2. The “Purchase Price” (as defined by Section 7(b) of the Rights Agreement) is set and determined to be Fifty Seven Dollars ($57.00). For the avoidance of doubt, it is stated that such Fifty Seven Dollars ($57.00) Purchase Price is the Purchase Price that shall be in effect effective with this Amendment, and that such Fifty Seven Dollars ($57.00) shall not be deemed to have been adjusted by adjustments made prior to the date of this Amendment pursuant to the provisions of the Rights Agreement, including without limitation those adjustments provided for by Section 11 of the Rights Agreement. Nothing in the foregoing shall be deemed to amend or modify the prospective application of the provisions of the Rights Agreement that shall hereafter result in an adjustment to the Purchase Price, including without limitation the provisions of Section 11 of the Rights Agreement.
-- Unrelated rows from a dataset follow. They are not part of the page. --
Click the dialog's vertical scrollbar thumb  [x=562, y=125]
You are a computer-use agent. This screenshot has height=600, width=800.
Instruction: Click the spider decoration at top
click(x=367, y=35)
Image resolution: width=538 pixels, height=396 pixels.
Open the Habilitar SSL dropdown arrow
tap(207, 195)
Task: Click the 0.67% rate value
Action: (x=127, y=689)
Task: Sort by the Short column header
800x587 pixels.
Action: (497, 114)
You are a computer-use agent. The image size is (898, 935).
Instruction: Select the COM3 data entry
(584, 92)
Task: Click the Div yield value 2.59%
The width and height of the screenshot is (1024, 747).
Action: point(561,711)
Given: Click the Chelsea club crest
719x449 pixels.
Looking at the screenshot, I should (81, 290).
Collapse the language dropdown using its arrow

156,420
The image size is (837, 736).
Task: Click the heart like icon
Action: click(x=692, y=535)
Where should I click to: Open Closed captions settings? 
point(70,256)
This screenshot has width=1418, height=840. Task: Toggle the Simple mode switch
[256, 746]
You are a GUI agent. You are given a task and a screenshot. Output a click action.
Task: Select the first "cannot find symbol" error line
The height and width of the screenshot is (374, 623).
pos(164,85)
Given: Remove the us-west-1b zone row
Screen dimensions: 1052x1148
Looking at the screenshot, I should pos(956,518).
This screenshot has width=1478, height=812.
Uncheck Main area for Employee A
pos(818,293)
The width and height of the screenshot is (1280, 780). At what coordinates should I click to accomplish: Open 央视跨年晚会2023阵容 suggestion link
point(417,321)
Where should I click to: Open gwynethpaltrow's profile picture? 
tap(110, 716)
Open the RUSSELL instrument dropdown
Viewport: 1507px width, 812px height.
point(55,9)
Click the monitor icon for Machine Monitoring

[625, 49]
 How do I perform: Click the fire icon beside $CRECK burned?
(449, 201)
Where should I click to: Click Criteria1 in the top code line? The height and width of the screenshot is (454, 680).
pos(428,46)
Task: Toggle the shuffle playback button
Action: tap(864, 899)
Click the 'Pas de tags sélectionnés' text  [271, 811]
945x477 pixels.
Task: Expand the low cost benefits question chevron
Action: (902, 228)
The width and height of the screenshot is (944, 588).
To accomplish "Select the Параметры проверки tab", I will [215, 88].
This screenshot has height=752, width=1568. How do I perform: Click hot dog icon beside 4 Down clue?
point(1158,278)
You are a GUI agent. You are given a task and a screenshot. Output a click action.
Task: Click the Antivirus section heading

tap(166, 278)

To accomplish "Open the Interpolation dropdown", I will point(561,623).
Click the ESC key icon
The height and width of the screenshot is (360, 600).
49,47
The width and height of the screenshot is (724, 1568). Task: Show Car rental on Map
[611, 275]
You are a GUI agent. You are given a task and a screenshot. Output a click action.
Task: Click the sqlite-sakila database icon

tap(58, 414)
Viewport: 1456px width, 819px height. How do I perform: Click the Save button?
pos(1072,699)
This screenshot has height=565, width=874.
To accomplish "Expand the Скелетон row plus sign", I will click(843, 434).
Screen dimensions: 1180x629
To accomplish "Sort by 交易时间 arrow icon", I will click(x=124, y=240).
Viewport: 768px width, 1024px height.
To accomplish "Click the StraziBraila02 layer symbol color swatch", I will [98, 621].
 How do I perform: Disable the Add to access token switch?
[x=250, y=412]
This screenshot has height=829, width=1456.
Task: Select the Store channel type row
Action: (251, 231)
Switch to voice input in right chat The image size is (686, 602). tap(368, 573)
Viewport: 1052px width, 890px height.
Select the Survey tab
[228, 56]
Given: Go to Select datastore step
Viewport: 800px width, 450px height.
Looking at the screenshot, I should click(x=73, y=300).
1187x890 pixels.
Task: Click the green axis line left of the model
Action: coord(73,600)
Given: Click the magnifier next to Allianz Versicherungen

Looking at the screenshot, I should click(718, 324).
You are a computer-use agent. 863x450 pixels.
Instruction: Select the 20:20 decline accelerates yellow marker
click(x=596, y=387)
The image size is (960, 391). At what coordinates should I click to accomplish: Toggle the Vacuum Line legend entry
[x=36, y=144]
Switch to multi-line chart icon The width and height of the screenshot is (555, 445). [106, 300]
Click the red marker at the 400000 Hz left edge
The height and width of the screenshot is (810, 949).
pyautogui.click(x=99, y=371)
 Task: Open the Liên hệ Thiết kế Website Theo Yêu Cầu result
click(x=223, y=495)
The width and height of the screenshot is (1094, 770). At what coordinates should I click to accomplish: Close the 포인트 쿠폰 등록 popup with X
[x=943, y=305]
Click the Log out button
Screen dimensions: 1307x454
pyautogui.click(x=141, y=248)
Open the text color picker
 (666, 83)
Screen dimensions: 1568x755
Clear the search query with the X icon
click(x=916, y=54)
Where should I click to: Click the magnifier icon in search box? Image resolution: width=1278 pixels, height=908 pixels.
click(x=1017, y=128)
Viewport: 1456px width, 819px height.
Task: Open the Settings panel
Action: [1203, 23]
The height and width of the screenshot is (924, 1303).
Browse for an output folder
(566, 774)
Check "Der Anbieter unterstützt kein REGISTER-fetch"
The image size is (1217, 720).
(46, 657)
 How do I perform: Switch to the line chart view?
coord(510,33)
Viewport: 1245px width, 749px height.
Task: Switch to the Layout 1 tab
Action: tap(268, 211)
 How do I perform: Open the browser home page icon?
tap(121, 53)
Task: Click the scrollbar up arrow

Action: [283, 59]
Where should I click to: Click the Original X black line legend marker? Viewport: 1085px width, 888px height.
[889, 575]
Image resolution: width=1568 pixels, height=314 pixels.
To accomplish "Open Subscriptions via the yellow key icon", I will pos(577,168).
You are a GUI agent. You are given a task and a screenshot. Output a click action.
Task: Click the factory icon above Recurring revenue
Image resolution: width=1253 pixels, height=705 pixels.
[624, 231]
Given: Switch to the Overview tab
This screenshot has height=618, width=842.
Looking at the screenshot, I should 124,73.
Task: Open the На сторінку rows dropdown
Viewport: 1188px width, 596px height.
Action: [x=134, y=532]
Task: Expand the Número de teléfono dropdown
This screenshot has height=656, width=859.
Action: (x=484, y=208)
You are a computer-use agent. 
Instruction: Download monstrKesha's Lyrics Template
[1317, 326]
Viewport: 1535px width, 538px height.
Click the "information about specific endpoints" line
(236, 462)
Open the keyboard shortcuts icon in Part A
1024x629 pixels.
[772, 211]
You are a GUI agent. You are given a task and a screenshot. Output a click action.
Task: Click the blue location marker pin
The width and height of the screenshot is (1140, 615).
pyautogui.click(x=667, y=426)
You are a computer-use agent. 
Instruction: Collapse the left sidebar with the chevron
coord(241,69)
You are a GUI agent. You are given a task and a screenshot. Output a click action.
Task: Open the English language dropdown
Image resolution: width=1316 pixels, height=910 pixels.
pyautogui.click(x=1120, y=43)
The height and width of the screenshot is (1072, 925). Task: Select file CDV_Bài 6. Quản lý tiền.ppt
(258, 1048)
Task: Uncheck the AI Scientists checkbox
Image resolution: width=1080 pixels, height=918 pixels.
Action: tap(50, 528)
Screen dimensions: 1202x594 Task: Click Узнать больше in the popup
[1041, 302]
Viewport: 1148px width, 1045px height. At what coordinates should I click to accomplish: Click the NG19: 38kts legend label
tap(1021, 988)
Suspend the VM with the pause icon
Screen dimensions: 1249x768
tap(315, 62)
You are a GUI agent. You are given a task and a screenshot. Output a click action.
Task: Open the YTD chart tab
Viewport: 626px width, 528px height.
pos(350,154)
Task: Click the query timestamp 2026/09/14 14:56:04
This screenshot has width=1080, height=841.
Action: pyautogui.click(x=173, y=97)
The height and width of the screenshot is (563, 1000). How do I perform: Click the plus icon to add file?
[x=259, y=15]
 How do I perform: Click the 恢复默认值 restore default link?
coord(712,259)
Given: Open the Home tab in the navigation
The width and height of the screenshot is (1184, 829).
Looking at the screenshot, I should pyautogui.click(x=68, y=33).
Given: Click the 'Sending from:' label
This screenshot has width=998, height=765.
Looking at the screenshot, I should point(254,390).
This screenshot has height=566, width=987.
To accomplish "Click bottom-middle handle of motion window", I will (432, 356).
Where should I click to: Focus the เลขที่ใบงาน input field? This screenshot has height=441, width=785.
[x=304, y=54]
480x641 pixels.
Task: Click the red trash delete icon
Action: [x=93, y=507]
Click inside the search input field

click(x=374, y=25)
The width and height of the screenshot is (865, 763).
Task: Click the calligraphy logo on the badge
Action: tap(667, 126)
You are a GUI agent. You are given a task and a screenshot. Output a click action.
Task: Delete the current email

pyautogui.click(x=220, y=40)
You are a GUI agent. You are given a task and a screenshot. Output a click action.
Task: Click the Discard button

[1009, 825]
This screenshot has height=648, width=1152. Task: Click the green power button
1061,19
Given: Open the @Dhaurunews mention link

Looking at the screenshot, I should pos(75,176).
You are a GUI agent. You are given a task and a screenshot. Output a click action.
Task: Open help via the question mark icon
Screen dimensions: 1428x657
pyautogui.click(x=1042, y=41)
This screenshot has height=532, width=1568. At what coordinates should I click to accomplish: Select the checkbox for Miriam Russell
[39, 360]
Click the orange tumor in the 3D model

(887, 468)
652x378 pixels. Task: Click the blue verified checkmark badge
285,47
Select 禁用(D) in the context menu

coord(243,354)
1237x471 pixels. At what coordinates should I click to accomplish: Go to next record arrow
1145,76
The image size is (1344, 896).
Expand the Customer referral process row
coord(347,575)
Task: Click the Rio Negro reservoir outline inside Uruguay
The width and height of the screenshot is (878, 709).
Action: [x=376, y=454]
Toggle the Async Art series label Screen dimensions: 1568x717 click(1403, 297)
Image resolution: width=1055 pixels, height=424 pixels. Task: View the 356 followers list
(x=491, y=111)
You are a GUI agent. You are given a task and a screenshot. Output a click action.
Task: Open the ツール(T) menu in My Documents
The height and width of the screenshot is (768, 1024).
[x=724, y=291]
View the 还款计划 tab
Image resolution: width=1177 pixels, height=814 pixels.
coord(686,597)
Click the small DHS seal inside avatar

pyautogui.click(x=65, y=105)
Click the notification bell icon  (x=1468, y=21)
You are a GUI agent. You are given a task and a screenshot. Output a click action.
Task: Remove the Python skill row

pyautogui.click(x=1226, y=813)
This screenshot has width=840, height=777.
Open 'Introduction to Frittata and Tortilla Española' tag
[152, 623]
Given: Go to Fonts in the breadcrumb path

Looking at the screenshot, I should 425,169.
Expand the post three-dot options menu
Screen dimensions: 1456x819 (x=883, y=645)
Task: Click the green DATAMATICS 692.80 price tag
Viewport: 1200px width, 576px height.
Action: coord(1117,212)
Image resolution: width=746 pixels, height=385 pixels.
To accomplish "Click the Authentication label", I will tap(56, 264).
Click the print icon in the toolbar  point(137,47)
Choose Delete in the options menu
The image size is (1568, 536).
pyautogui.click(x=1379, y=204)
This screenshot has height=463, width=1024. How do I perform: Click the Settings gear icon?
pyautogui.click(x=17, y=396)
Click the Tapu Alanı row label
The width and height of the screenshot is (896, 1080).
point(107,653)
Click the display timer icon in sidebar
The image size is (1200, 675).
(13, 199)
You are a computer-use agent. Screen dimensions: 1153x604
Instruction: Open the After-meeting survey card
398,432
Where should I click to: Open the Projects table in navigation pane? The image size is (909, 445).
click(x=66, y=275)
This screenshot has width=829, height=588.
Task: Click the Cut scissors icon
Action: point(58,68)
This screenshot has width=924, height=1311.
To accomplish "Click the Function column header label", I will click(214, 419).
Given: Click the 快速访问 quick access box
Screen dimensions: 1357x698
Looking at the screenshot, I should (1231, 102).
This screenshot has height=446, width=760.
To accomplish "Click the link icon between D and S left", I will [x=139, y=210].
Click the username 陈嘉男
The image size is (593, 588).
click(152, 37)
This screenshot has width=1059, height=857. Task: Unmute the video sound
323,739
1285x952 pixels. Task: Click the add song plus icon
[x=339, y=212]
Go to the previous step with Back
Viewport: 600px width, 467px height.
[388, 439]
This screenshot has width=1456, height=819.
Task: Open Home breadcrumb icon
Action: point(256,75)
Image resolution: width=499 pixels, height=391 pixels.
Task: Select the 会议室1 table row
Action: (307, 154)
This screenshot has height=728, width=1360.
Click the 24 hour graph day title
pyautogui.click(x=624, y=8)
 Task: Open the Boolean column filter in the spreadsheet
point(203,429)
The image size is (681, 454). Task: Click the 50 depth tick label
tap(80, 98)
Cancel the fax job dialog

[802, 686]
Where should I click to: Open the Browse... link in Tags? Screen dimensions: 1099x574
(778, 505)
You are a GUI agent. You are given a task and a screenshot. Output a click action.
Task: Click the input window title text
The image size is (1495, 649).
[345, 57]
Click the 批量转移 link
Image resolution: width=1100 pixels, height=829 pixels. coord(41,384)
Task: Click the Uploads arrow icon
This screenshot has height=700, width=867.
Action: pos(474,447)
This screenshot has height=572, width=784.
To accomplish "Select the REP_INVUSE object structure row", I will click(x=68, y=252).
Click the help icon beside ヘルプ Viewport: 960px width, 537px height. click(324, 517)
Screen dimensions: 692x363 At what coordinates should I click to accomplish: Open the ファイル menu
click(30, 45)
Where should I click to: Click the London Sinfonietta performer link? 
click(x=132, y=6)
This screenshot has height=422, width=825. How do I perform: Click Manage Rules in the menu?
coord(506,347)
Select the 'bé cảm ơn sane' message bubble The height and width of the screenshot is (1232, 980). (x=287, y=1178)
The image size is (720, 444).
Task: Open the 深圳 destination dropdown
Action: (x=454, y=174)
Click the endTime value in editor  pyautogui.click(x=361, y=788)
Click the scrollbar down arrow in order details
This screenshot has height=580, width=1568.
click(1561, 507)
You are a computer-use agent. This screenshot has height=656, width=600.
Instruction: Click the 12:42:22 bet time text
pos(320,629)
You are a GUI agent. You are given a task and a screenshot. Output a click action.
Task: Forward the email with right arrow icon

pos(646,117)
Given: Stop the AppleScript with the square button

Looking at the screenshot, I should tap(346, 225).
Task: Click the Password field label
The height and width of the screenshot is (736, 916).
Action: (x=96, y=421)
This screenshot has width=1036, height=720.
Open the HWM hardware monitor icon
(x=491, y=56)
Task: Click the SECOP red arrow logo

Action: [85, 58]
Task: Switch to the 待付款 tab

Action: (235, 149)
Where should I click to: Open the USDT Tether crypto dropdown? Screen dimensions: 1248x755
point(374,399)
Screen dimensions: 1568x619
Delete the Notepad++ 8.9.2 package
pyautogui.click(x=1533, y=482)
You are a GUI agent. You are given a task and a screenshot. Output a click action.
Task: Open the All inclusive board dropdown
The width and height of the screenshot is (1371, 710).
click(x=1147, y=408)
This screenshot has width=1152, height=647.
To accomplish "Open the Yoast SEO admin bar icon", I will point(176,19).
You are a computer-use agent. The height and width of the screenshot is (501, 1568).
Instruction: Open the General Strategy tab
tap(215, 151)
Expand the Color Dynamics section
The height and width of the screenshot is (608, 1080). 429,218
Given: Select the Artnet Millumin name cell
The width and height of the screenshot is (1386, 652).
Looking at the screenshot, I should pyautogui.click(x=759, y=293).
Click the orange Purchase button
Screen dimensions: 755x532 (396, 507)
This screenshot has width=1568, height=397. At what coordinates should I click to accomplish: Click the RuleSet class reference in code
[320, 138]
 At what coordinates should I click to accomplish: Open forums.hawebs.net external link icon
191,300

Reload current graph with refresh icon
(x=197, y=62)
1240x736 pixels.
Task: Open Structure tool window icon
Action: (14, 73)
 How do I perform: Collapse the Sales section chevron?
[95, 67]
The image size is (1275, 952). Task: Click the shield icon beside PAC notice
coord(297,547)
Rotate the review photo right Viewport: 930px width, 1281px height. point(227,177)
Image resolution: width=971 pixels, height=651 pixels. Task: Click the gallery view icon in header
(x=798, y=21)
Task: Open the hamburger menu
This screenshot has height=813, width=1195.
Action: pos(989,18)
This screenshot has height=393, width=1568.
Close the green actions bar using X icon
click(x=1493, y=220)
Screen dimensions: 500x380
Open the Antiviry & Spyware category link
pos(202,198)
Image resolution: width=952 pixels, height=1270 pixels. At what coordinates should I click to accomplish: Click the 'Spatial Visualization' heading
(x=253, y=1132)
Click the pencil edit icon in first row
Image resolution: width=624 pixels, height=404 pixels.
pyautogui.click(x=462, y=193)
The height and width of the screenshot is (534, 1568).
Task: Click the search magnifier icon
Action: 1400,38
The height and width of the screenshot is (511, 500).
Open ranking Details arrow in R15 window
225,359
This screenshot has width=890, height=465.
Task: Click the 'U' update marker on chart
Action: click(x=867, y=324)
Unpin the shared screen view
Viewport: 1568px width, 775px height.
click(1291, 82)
3. This Amendment shall bind and inure to the benefit of the Company and the Rights Agent and their respective successors and assigns.
Except as set forth herein, the Rights Agreement is agreed to be in force and effect and unmodified and not amended.
IN WITNESS WHEREOF, the parties hereto have caused this Amendment No. 1 to be duly executed and their respective corporate seals to be hereunto affixed and attested, all as of the day and year first above written.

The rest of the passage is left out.